(Stored items)

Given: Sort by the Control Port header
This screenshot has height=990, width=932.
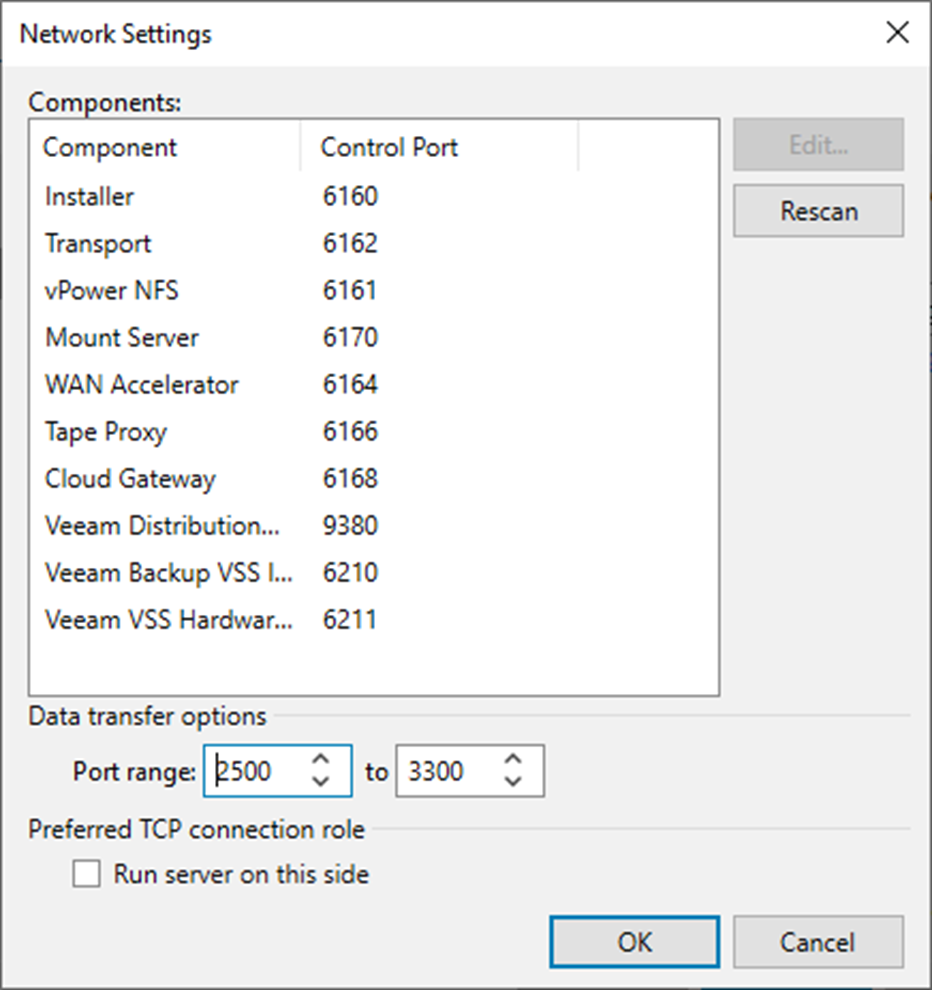Looking at the screenshot, I should point(439,147).
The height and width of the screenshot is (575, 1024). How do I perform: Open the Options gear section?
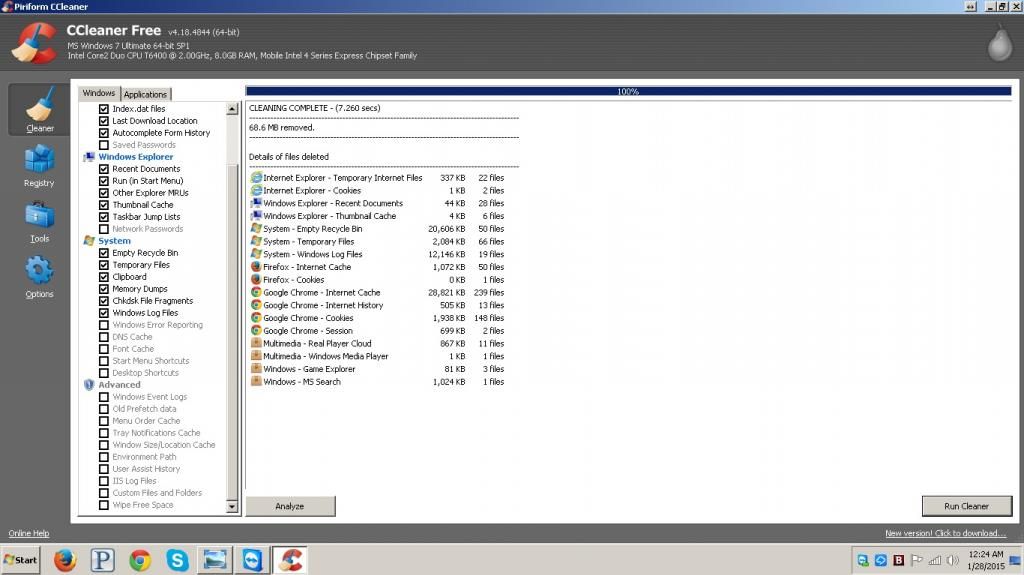pos(39,277)
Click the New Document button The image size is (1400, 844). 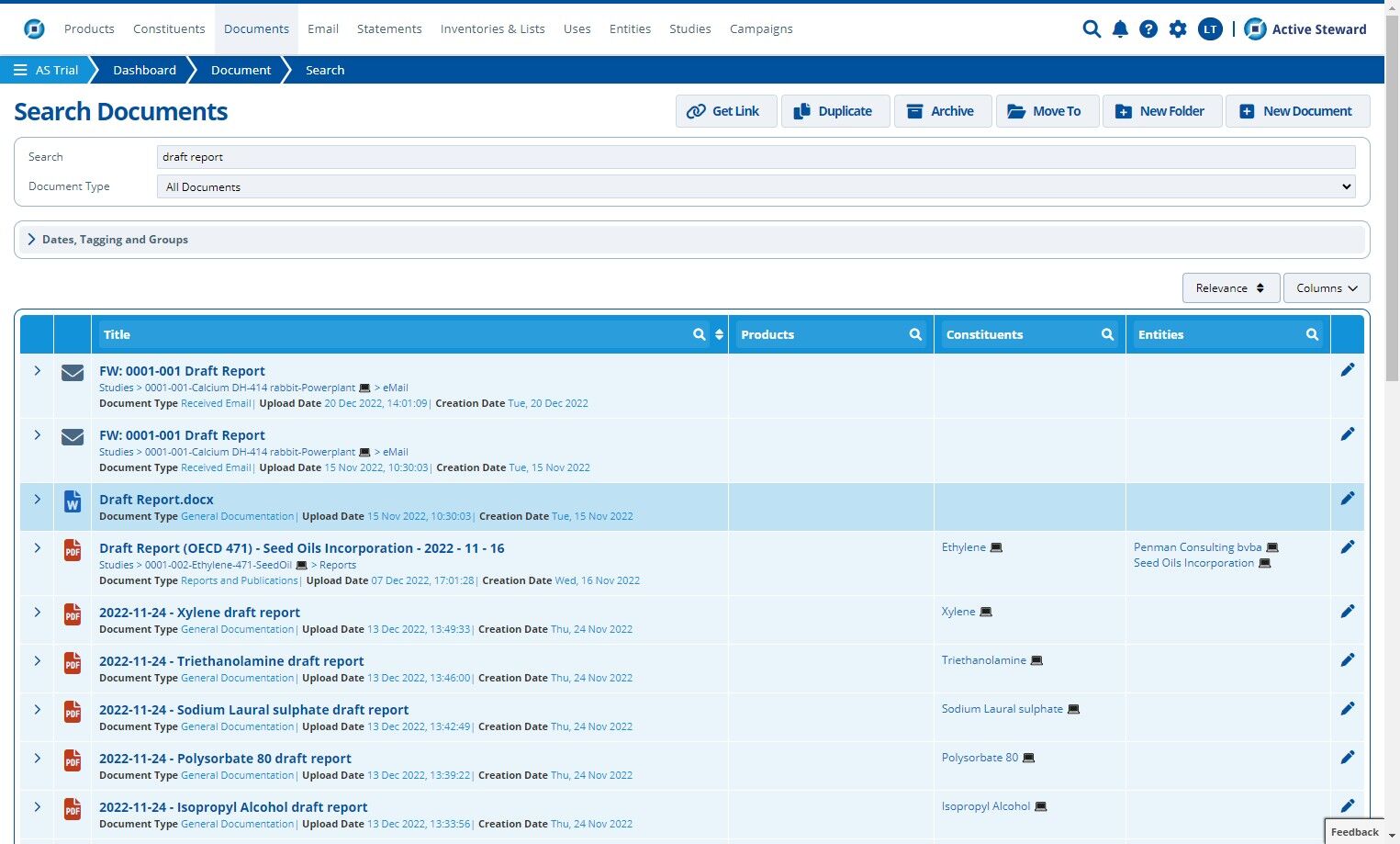1298,111
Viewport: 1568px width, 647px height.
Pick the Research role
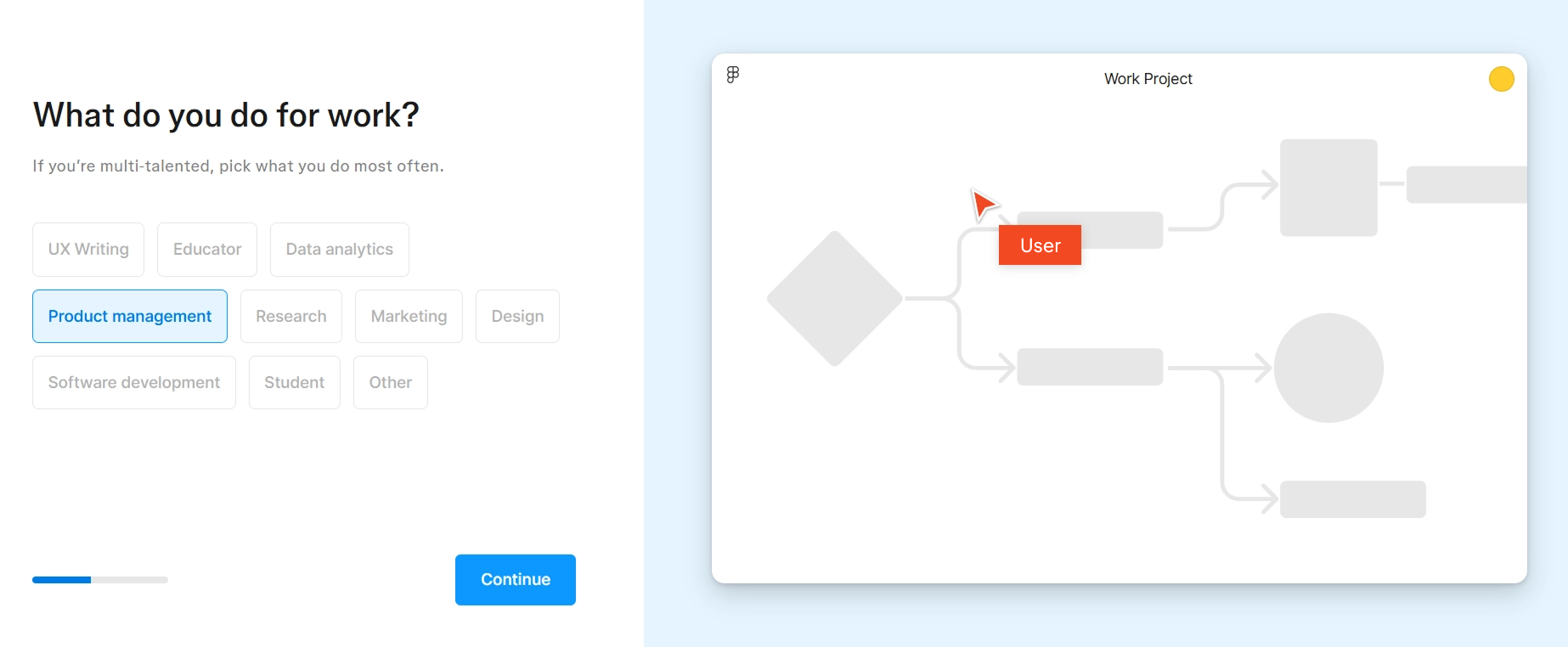click(x=291, y=317)
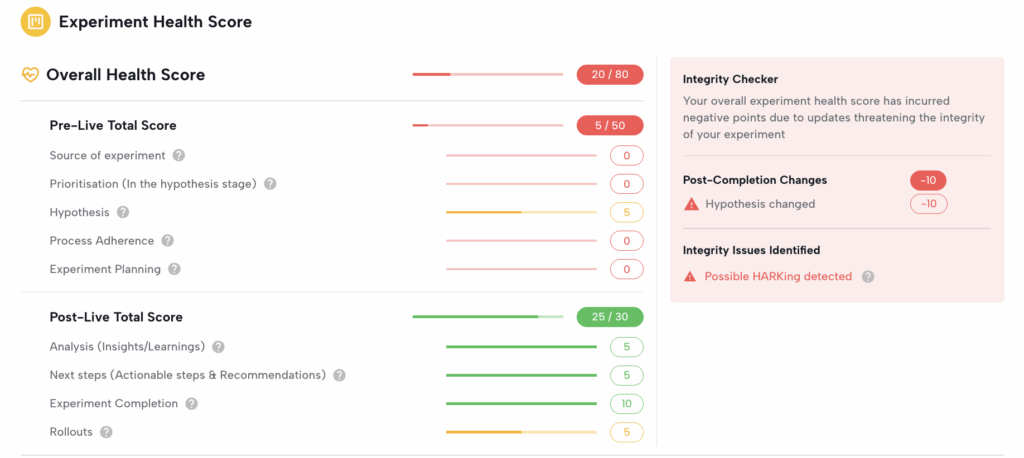Click the Experiment Completion help icon
Image resolution: width=1024 pixels, height=458 pixels.
pyautogui.click(x=191, y=404)
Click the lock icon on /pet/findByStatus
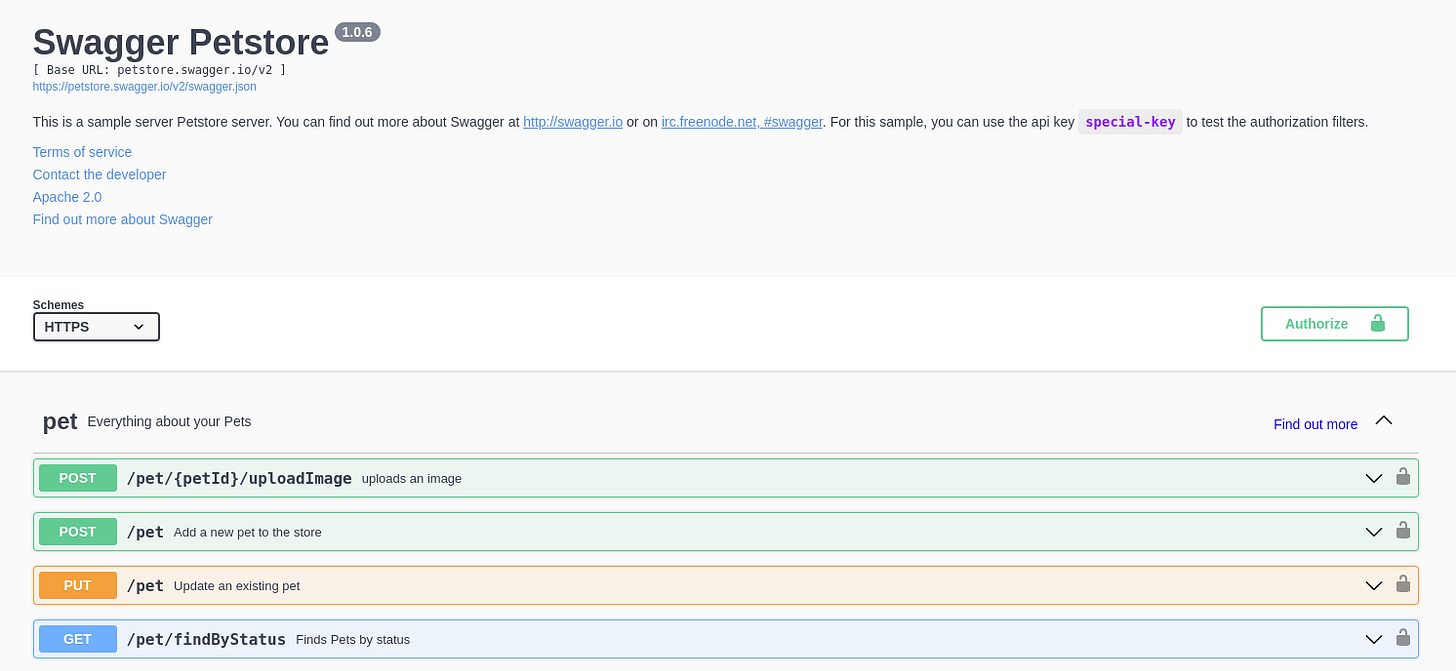 tap(1402, 638)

(WHAT IS NEEDED): Exactly the lines from the one holding "Viewport: 1568px width, 647px height." through the last line of the entries must be set down, with nothing added and no pictures.

(TASK OUTPUT):
Viewport: 1568px width, 647px height.
Pick the Research role
click(x=291, y=317)
Click the Experiment Completion help icon
Image resolution: width=1024 pixels, height=458 pixels.
pyautogui.click(x=191, y=404)
Click the lock icon on /pet/findByStatus
 tap(1402, 638)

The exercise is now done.